• TASK PROMPT: For the data below, give the number of lines that include the word "computer" and nothing else.

GIVEN DATA Block Start

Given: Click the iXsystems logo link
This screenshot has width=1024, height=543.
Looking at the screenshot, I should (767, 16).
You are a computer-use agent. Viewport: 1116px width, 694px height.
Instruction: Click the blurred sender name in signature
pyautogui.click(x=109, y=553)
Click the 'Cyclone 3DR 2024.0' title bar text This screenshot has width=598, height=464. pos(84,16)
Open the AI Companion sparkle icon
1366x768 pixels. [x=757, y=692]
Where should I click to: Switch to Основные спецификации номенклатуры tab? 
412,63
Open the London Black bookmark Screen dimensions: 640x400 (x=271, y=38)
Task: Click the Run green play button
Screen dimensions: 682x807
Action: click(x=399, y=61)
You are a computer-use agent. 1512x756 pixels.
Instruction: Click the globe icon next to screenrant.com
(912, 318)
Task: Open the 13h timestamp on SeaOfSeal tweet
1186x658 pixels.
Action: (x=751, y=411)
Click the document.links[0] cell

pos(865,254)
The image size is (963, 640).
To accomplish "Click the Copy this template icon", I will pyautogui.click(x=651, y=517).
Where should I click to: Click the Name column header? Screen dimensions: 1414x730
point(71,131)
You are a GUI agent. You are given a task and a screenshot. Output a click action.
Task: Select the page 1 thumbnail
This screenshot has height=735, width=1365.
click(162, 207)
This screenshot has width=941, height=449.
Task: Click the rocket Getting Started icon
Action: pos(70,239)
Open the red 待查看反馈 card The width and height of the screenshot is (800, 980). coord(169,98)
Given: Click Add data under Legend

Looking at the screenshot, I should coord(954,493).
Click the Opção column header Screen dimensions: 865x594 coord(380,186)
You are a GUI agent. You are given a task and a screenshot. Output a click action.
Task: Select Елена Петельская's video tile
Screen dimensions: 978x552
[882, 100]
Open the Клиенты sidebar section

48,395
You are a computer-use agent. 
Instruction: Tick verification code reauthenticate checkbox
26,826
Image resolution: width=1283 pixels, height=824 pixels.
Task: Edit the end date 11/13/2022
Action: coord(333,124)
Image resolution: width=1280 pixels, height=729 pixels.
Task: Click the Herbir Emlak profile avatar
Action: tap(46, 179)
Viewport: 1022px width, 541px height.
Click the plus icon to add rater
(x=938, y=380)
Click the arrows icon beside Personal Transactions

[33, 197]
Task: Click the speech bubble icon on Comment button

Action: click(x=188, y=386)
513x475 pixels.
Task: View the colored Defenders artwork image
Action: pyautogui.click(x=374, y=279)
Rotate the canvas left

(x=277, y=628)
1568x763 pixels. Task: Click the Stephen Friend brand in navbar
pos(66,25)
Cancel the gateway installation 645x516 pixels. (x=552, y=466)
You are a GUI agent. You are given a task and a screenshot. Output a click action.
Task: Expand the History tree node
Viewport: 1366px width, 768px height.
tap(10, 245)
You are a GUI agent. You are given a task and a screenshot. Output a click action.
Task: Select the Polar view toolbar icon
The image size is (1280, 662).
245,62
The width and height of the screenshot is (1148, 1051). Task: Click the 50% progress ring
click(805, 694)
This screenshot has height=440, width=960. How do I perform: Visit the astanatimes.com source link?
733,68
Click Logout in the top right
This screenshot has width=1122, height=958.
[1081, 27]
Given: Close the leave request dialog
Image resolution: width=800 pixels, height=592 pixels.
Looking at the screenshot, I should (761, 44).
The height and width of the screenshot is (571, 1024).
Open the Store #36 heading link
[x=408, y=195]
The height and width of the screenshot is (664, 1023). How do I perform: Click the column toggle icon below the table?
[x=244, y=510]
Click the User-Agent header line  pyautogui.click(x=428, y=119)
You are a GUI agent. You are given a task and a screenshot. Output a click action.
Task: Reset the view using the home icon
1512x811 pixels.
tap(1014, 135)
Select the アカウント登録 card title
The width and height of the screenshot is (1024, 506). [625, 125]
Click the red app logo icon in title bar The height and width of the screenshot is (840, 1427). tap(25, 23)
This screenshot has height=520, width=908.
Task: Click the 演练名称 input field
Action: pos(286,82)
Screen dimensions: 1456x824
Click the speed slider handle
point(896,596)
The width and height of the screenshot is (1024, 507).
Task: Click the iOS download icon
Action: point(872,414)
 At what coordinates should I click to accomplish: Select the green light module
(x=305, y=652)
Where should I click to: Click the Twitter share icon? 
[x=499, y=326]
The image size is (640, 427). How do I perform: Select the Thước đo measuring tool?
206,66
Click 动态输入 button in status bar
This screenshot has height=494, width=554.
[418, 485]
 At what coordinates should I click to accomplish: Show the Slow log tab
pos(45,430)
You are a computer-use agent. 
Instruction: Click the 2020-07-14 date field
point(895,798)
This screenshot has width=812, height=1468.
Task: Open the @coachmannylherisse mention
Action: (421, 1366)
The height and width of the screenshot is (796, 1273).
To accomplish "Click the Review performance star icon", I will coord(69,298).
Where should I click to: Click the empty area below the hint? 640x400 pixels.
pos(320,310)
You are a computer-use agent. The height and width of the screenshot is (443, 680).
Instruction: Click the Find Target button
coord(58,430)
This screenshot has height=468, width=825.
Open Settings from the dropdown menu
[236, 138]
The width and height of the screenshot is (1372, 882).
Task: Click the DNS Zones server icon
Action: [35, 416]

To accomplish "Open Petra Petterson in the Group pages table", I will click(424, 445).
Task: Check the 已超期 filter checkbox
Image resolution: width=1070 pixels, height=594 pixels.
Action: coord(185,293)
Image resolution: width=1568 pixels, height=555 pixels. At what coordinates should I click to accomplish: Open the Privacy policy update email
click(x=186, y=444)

GIVEN DATA Block End

• RESULT OF THIS EXERCISE: 5